The county personnel policy is a lengthy and nuanced document that opens up post-termination possibilities for some county employees. If you’re fired from certain rooms in the government complex, you can continue the fight well after you’re shown the door.
Notably, this right doesn’t extend to all county employees. There are, in fact, two playing fields — one for employees who work for department heads, one for workers under constitutionally elected officers.
Constitutionally elected officers, such as the sheriff, the probate judge, magistrate judge, the clerk of court or tax commissioner, have the right to terminate an employee without any “due process” procedures. Years back, when the county personnel policy was approved, commissioners pleaded with constitutionally elected officers to adopt their plan, which included appeal options for employees. But those elected officials understandably opted not to give up their authority on personnel matters.
So those under their authority can be dismissed “at will,” while everyone else has “due process” rights.
On one level, the county’s termination appeal process makes good sense. It is intended to provide some protection for employees who could face political fallout if they anger the wrong elected official. And the political protection argument is a valid one in Madison County, where the government complex has often been a hot spot for political intrigue.
But if you step back and take a broader view, you must concede that all work places have the potential for vendetta, for superiors acting unfairly toward subordinates. The government certainly has no license on power plays. That can happen anywhere.
And a court of law is the only recourse against such actions in most professions — and in most county governments. For instance, anyone working in this business knows there’s no “newspaper appeal board.” If you get a pink slip, the decision is the decision, unless you’re willing to challenge your boss in court.
But in Madison County, the appeal procedure plays out as a costly tuneup for the court fight. Under Madison County’s personnel policy, an employee who appeals his dismissal is entitled to a hearing before a personnel hearing officer (PHO), who must be a “member in good standing of the State of Georgia Bar Association and is appointed by the board of commissioners …”

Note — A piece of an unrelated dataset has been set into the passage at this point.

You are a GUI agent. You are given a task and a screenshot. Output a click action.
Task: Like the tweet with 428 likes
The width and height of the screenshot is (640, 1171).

Under the personnel policy, the PHO is given the ultimate power on appeals. Remember that he or she is also appointed by one of the interested parties — the BOC.
“In reviewing action taken by management, the PHO shall confirm or rescind the adverse action in question,” the policy states. “… The PHO’s decisions shall be the final decision of Madison County.”

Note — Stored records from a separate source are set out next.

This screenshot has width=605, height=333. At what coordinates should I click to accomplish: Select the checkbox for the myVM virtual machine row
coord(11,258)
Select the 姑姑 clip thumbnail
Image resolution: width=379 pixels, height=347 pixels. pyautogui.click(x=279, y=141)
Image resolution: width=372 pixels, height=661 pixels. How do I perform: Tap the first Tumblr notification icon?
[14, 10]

So a lawyer in Athens or Elberton can ultimately serve as the voice of Madison County on its most heated personnel issues.
We have yet to see a BOC-appointed PHO reverse a personnel action taken by the county. Instead, the post-termination wars are fought more on procedural grounds, with the government trying to tip toe through the policy minefield of its own making.
Commissioners now want to defuse that minefield. It’s a reasonable step, but one that holds the potential for a blowup.
Zach Mitcham is editor of The Madison County Journal.